El fantasma de 1930

El 22 de agosto se cumplen 85 años de una fecha histórica que, por desgracia, ha sido olvidada: la insurrección militar que acabó con la dictadura de Augusto B. Leguía.

La historiografía peruana llama a este episodio la “Revolución de 1930” y tuvo como epicentro a Arequipa y artífice a Luis Miguel Sánchez Cerro, un entonces comandante del Ejército inculto, vulgar, ambicioso y autoritario. Detrás estaban patricios como Clemente J. Revilla, hacendado y ex Ministro de Fomento y Obras Públicas, o Manuel A. Vinelli, químico-farmacéutico, Ministro de Hacienda y Comercio hasta el golpe de estado de 1919 que instauró la dictadura.

Sin embargo, una de las principales figuras públicas sumadas a la “Revolución de 1930” fue José Luis Bustamante y Rivero: jurista, catedrático universitario y tenaz opositor a Leguía. A él corresponde el llamado “Manifiesto de Arequipa”, un bello texto difundido por todo el país cargado de patriotismo, optimismo e idealismo. El texto dice: “Hace más de once años que sufre el Perú los crecientes desmanes de un régimen corruptor y tiránico, en el que se aúnan la miseria moral y la protervia política...”.

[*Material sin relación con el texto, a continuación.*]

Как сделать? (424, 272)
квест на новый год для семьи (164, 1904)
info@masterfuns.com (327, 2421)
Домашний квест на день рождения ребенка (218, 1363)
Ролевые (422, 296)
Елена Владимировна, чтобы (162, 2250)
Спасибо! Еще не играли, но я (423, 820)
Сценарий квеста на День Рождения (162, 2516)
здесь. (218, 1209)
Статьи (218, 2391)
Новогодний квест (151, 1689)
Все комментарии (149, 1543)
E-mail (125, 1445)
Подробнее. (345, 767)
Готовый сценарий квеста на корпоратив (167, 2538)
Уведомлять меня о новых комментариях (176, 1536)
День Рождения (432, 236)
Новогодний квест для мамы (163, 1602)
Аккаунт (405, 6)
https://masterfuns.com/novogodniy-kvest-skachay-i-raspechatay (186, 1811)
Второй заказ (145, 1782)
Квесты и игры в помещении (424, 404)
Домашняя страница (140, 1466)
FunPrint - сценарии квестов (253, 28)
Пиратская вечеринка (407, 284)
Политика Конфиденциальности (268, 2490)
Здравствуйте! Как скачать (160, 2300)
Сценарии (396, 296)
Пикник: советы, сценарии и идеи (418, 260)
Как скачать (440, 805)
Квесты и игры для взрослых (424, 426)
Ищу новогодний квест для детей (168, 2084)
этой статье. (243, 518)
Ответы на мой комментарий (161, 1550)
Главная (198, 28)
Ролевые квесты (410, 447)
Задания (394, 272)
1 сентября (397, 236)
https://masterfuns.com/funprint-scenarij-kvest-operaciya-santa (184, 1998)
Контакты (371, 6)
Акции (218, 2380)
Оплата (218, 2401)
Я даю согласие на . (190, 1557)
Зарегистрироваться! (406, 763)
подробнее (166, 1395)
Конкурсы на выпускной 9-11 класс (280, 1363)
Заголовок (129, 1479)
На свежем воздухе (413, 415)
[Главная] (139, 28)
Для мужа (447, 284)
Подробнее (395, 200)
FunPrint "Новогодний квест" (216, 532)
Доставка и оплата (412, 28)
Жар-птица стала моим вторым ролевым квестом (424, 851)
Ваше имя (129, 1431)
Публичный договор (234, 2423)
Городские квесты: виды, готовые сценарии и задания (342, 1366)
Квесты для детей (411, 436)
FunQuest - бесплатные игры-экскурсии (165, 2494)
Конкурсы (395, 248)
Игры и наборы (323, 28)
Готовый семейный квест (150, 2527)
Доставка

La condena a la dictadura de Leguía es demoledora: ha violado la Constitución de 1920, exacerbado el centralismo quebrando la unidad de la República, quebrado las finanzas públicas y elevado exponencialmente la deuda externa, agobiado a la nación con “desproporcionados e injustos” impuestos y recargados aranceles de importación, fomentado monopolios privados y beneficiado exclusivamente a capitalistas extranjeros, privado de independencia a los tribunales de justicia y saqueado las municipalidades, además de haber pervertido las universidades. También señala la censura vigente, la falta de libre pensamiento y la adulación y el servilismo al dictador, la corrupción del Ejército, etc.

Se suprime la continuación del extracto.